Beberapa penulis memberikan definisi mengenai rantai pasok, antara lain:
Handfield (1999) menyatakan bahwa rantai pasok meliputi kegiatan-kegiatan yang berkaitan dengan aliran dan transformasi atas barang-barang, dari tahap bahan baku melalui pengguna akhir, sebaik aliran informasi. Material dan informasi melalui up and down rantai pasok.
Menurut Chopra dan Meindl (2001), suatu rantai pasok mencakup semua tahap, yang secara langsung atau tak langsung, dalam memenuhi permintaan pelanggan. Rantai pasok itu tidak hanya mencakup perusahaan manufaktur dan pemasok, tetapi juga pihak-pihak yang terlibat dalam kegiatan transportasi, pergudangan, pengecer, dan para pelanggan itu sendiri. Dalam setiap organisasi, rantai pasok tersebut mencakup semua fungsi yang terlibat dalam pemenuhan permintaan pelanggan. Fungsi-fungsi ini meliputi, tetapi tidak terbatas pada, pengembangan produk baru, pemasaran, operasi, distribusi, keuangan, dan pelayanan pelanggan.

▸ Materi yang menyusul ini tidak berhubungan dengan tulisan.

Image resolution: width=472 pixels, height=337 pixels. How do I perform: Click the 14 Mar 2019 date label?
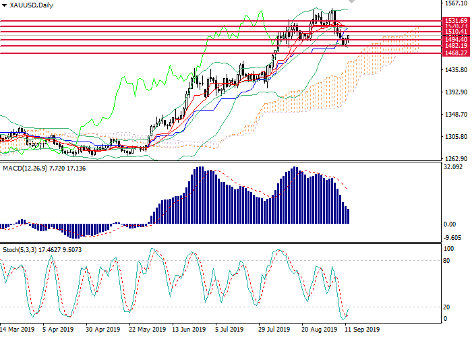(16, 330)
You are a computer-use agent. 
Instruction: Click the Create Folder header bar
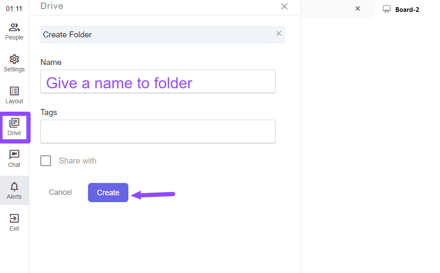(163, 34)
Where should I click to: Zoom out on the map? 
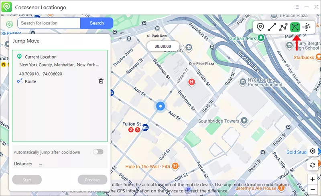click(x=313, y=189)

Chopra dan Meindl (2001) juga menyatakan bahwa suatu rantai pasok merupakan suatu rangkaian proses-proses dan aliran-aliran yang terjadi di dalam dan di antara tahapan rantai pasok yang berbeda dan berkombinasi untuk memenuhi kebutuhan pelanggan atas suatu produk.
Menurut Stevens (Towill, 1996:41), rantai pasok didefinisikan sebagai suatu sistem yang mempunyai bagian-bagian pokok yang mencakup pemasok material, fasilitas produksi, jasa distribusi, dan pelanggan, yang terhubungkan bersama melalui aliran arus-maju (feedforward) material dan arus-balik (feedback) informasi.
Manajemen Rantai Pasok (Supply Chain Management)
Sejak tahun 1980-an, telah dikembangkan istilah manajemen rantai pasok (supply chain management, SCM). Istilah ini banyak digunakan, walaupun dengan beberapa kerancuan pengertian. Sejumlah pihak menggunakannya sebagai sinonim untuk “logistik” (Lambert,1998). Beberapa pihak memberikan definisi/pengertian manajemen rantai pasok sbb.:
Simchi-Levi (2000) mendefinisikan manajemen rantai pasok sebagai suatu kumpulan pendekatan yang digunakan untuk mengintegrasikan secara efisien antara pemasok, perusahaan manufaktur, pergudangan, dan toko, sehingga barang diproduksi dan didistribusikan pada kuantitas, lokasi, dan waktu yang benar, untuk meminimumkan biaya-biaya pada kondisi yang memuaskan kebutuhan tingkat pelayanan.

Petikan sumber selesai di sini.